Die Witwe und die streitbeteiligten Söhne gaben jeweils bedingte Erbantrittserklärungen zum gesamten Nachlass ab, die Witwe aufgrund des Testaments vom 6. 10. 2017, die Söhne aufgrund des Gesetzes.
Mangels Einigung zwischen den Hinterbliebenen beantragte die Witwe, ihr Erbrecht aufgrund des Testaments vom 6. 10. 2017 festzustellen und die von den Söhnen abgegebenen Erbantrittserklärungen abzuweisen. Es liege eine formgültige letztwillige Verfügung vor, die Einheit der Urkunde werde durch den Hinweis auf den Gesamtumfang des Dokuments und den jeweiligen Seitenverweis in der Fußzeile bekundet.
Die erbantrittserklärten Söhne wandten ein, das Testament sei nicht formgültig zustande gekommen, weil sich die Unterschriften des Testators und der Zeugen nicht auf der letztwilligen Verfügung selbst befänden und keine einheitliche Urkunde vorliege. Überdies sei das Schriftstück in einem offenen Kuvert übergeben worden.
Das Erstgericht stellte das Erbrecht der Witwe aufgrund des Testaments fest und wies die Erbantrittserklärungen der Söhne ab. Es erachtete das Testament als formgültig, weil ein klarer räumlicher und inhaltlicher Zusammenhang zwischen den beiden losen Blättern bestehe. Die Unterfertigung durch Testator und Zeugen auf dem Blatt mit dem Text der letztwilligen Verfügung wäre nicht möglich gewesen, weil dessen beide Seiten vollgeschrieben gewesen seien. Die Fußzeilennummerierung einerseits und das Schriftbild andererseits – die mit Computer geschriebenen Teile des einen und des anderen Blattes seien optisch identisch – bestätigten die Einheit der Urkunde. Auch die Aufschrift auf dem Kuvert, in welches die beiden losen Blätter gesteckt worden seien, sei eindeutig.
Das Rekursgericht änderte diese Entscheidung dahingehend ab, dass es die Erbantrittserklärung der Witwe abwies und das Erbrecht des Zweit- und des Drittantragstellers aus dem Titel des Gesetzes feststellte. Es sprach aus, dass der Wert des Entscheidungsgegenstands 30.000 EUR übersteige und der ordentliche Revisionsrekurs zulässig sei.
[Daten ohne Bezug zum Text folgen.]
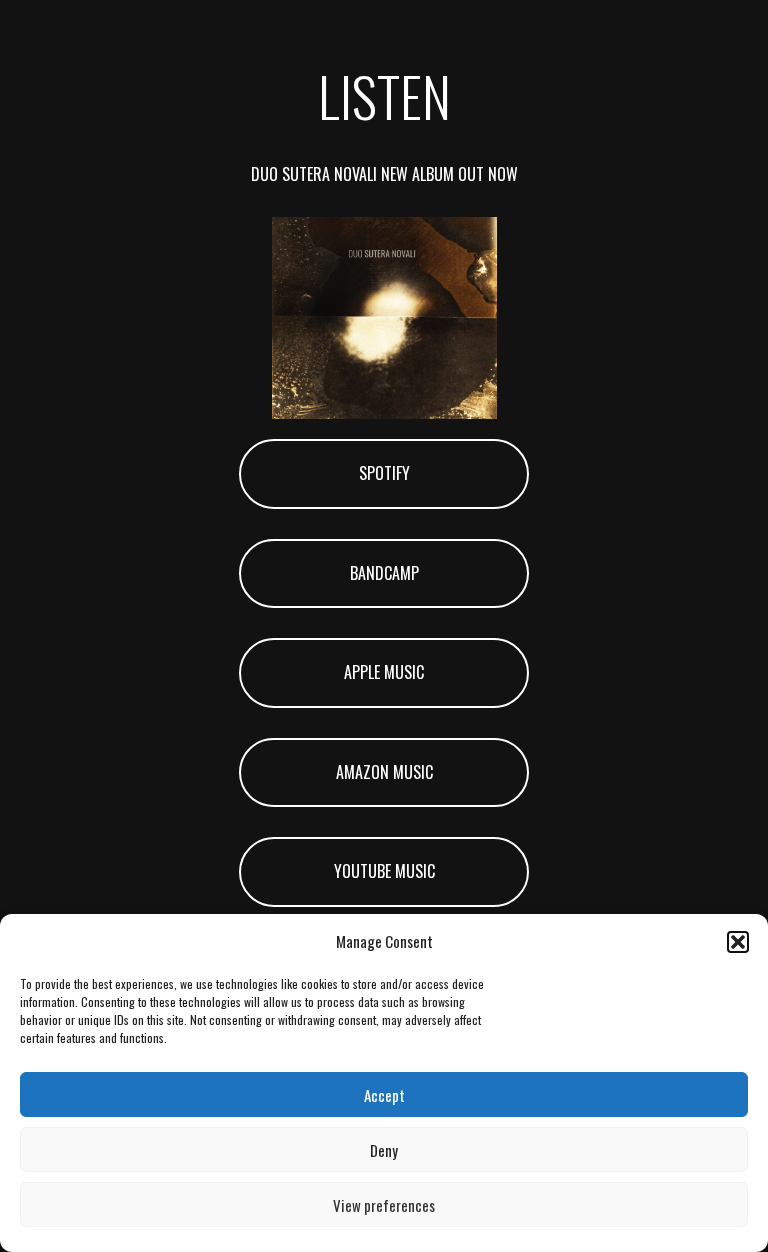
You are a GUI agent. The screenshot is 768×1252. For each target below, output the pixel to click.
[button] (738, 942)
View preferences (384, 1205)
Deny (384, 1150)
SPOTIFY (384, 473)
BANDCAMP (384, 573)
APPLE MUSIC (384, 672)
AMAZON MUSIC (384, 772)
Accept (384, 1095)
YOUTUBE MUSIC (384, 871)
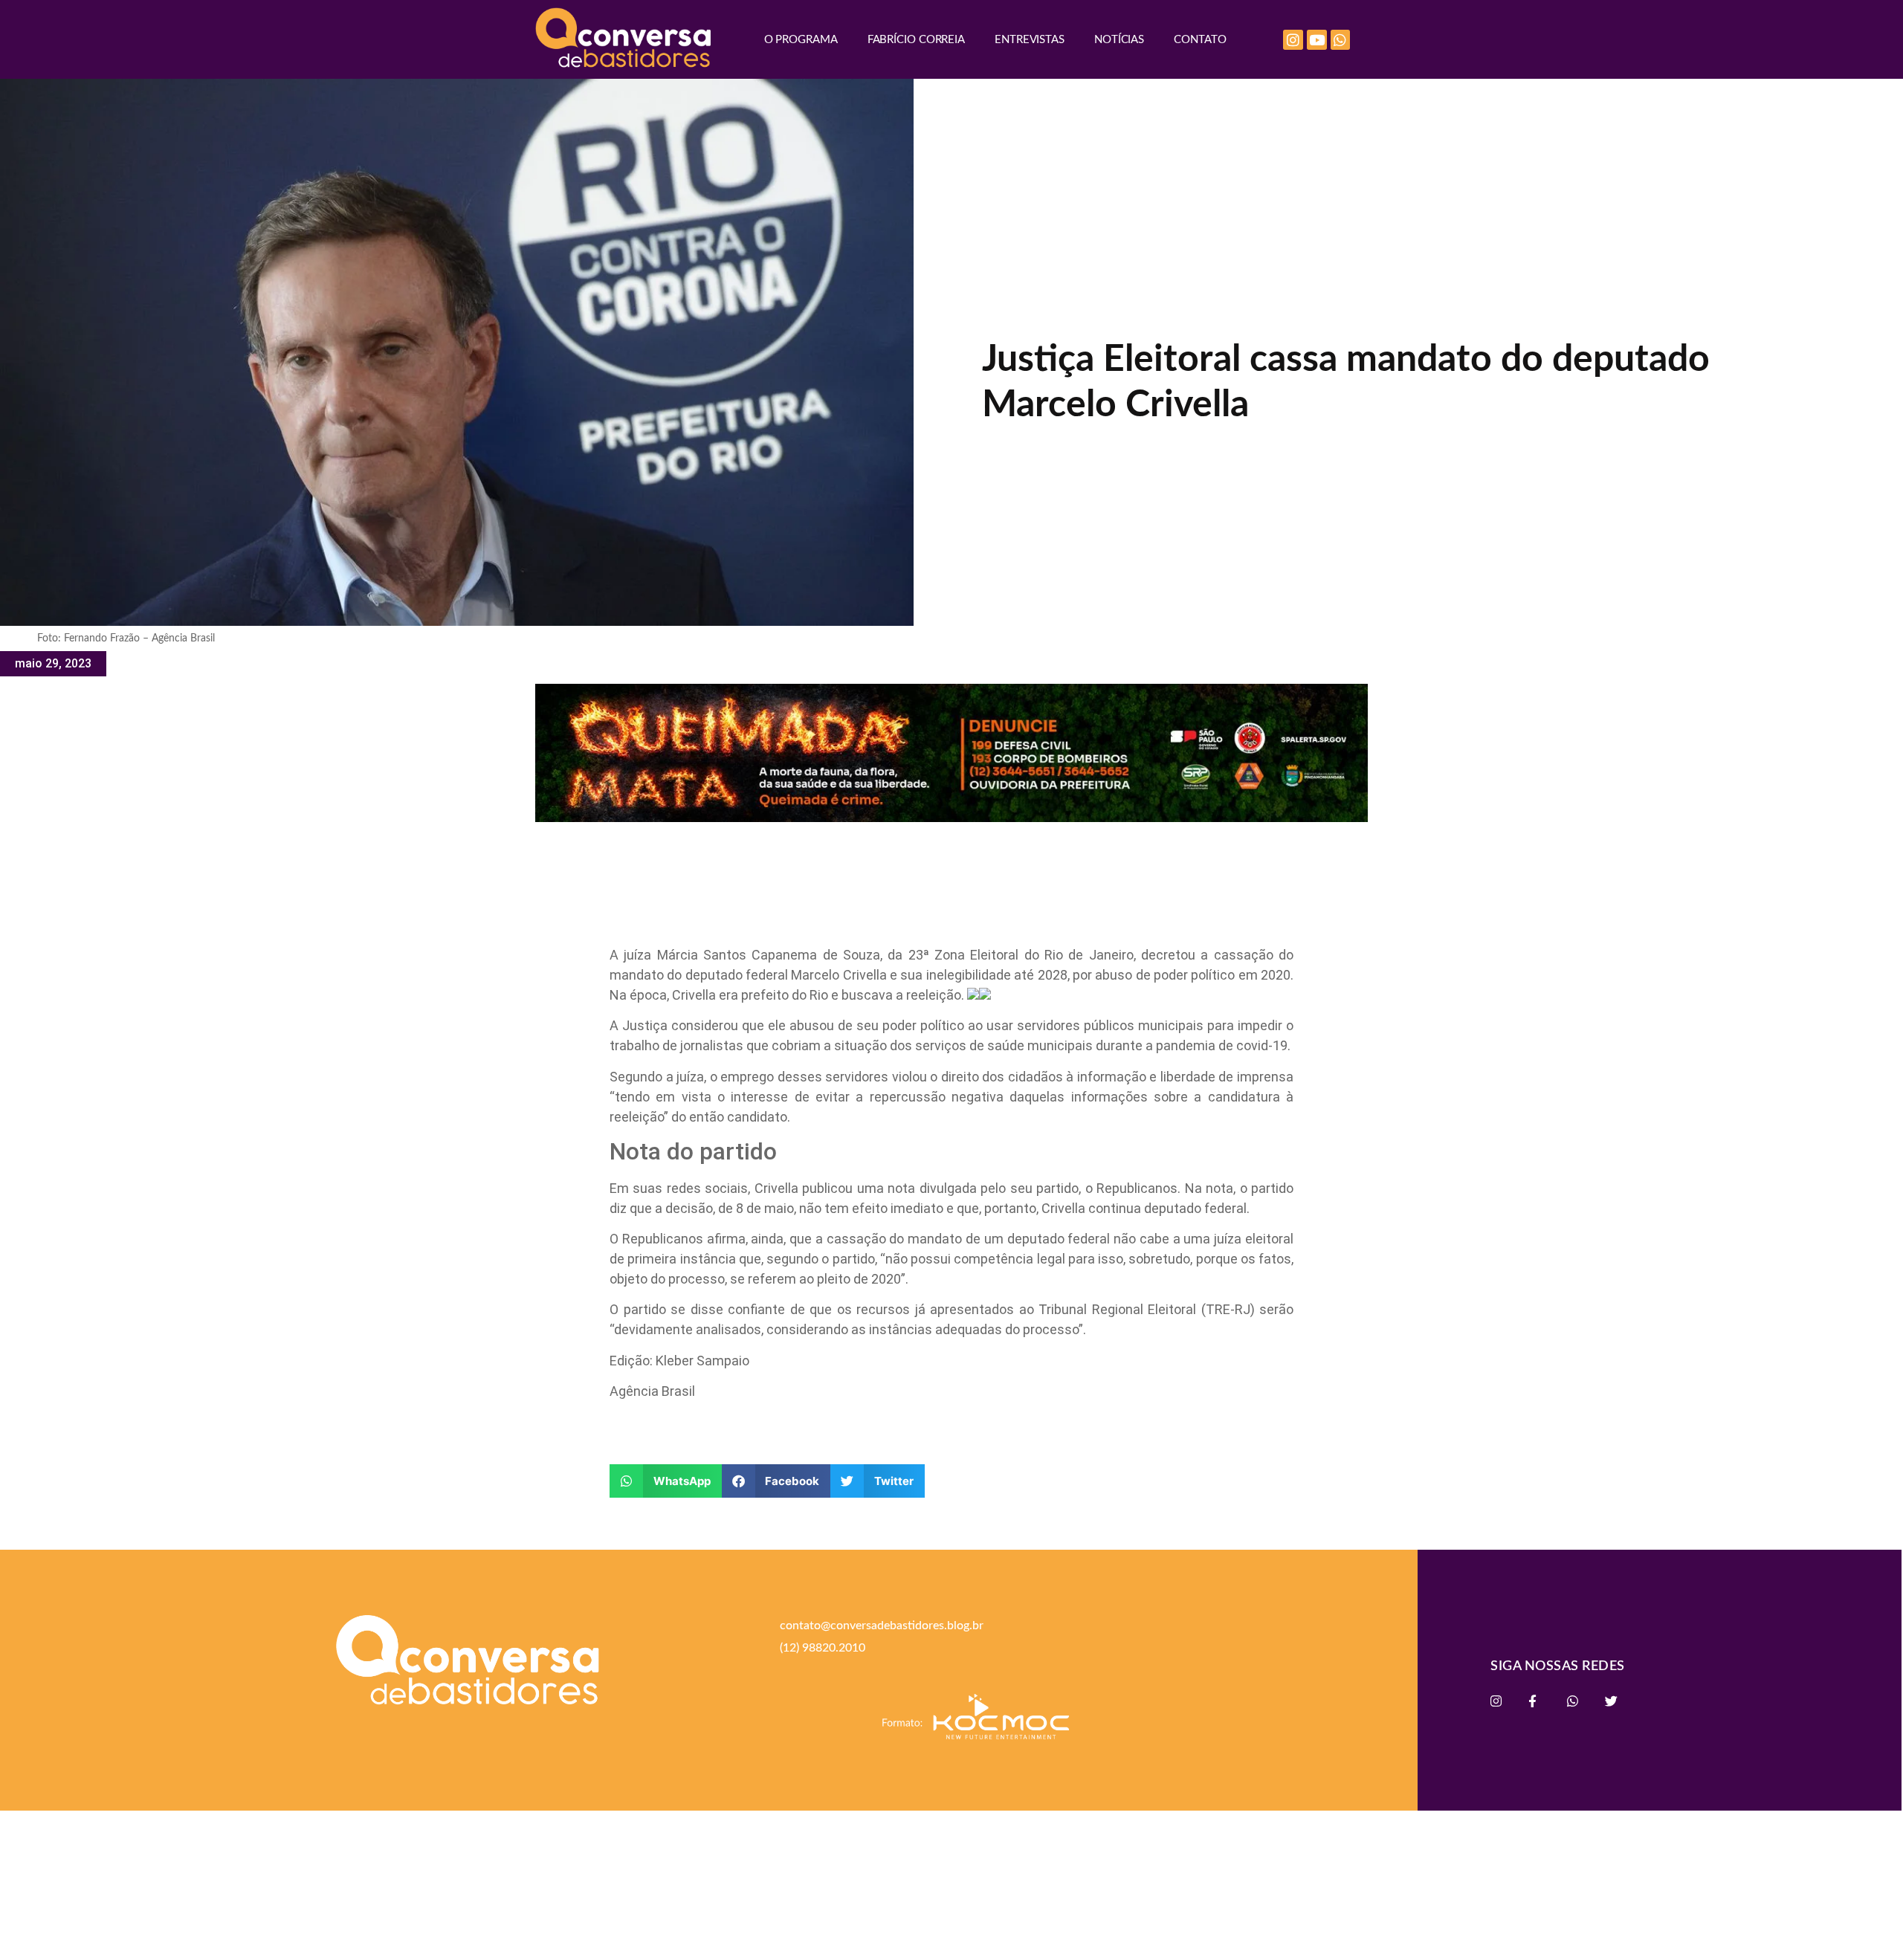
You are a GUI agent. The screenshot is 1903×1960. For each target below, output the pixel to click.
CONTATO (1200, 39)
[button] (666, 1481)
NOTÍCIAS (1119, 39)
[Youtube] (1317, 40)
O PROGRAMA (801, 39)
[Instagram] (1293, 40)
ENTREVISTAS (1029, 39)
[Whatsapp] (1341, 40)
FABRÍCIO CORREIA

Nach Erörterung der Entscheidung 2 Ob 192/17z und dazu vorliegender Stimmen in der Literatur gelangte das Rekursgericht zu dem Ergebnis, dass das Testament vom 6. 10. 2017 formungültig sei. Der auf dem zweiten Blatt als einzigem Textteil befindlichen handschriftlichen nuncupatio „Das ist mein letzter Wille“ sei nicht zu entnehmen, worauf sich dieser Passus beziehe. Der einzige deutbare Zusammenhang mit dem ersten Blatt sei der Seitenhinweis in der Fußzeile. Mangels Verbindung der Blätter erscheine dies nicht ausreichend, weil ein Austausch allzu leicht möglich wäre. Im Übrigen sei auch noch das Kuvert, in welchem die Blätter verwahrt worden seien, unverschlossen gewesen.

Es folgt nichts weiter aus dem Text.